DKU juniors Hong Pham and Lan Tang, along with Duke junior Joanne Kim and Duke senior Spencer Kaplan’s team’s winning project was announced in early February, titled “Space as a Catalyst for U.S.-China Cooperation.” 

According to the competition’s website, the project proposed using “the surge of global interest in a new phase of space exploration” to improve ties between the two superpowers. Each member of the two winning teams was awarded $2,500.

“As a huge space nerd who studies public policy, the idea of leveraging the unique legacy of peaceful space cooperation to build a better relationship with China felt natural to me,” Kaplan wrote in an email.

At DKU, a U.S.-China joint-venture campus, foreign policy decisions materialize and have tangible impacts. “US-China relations have always been in discussion in classrooms and daily life,” Tang wrote in an email. 

With space as a shared medium for collaboration, the team’s proposal sought to underscore the importance of US-China relations in the global context. 

“The US-China relationship is without a doubt the most consequential relationship in the world,” Kaplan wrote. “The entire world benefits when the United States and China work together and suffers when tension rises.”

Building off of these interests, Kim wrote in an email that the team proposed a joint U.S.-China satellite program that could “generate common data sets on global issues, such as climate change and emerging diseases.” 
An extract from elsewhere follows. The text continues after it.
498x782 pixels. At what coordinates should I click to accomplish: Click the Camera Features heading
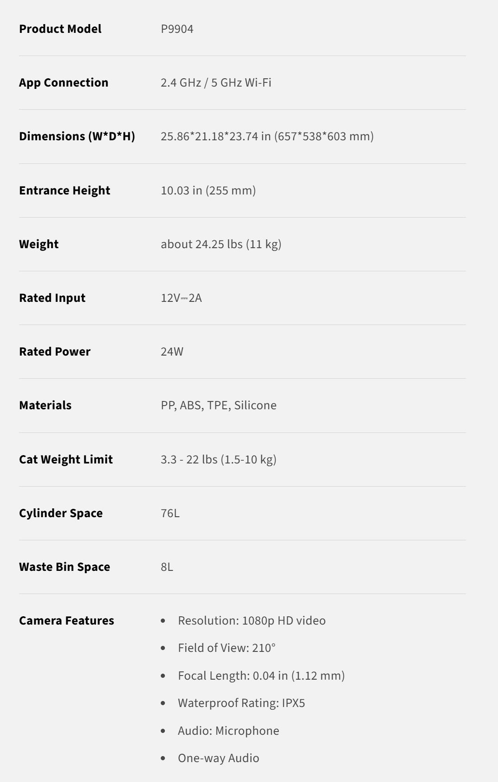coord(66,620)
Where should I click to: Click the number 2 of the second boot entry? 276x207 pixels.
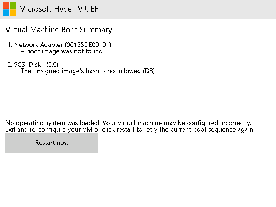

According to Kim, the final project included “a written proposal and a video that considered feasibility, technology and the mutual benefits of scientific cooperation.”

Meeting exclusively on Zoom, the collaborative project involved “some bizarre hours a few times” due to opposite time zones and difficulties with WhatsApp—a messaging app that is blocked in mainland China. 

“But the experience was really neat,” Kaplan wrote. “This is exactly the sort of collaboration that can be invaluable to students at both universities.”

He added that “few schools have campuses in both countries, so I'm glad we were able to leverage Duke's unique global presence to produce a great project.”

Charlie Colasurdo is Kunshan Report editor and a sophomore in the second-ever graduating class of the Duke Kunshan campus’s undergraduate program, located outside Shanghai, China.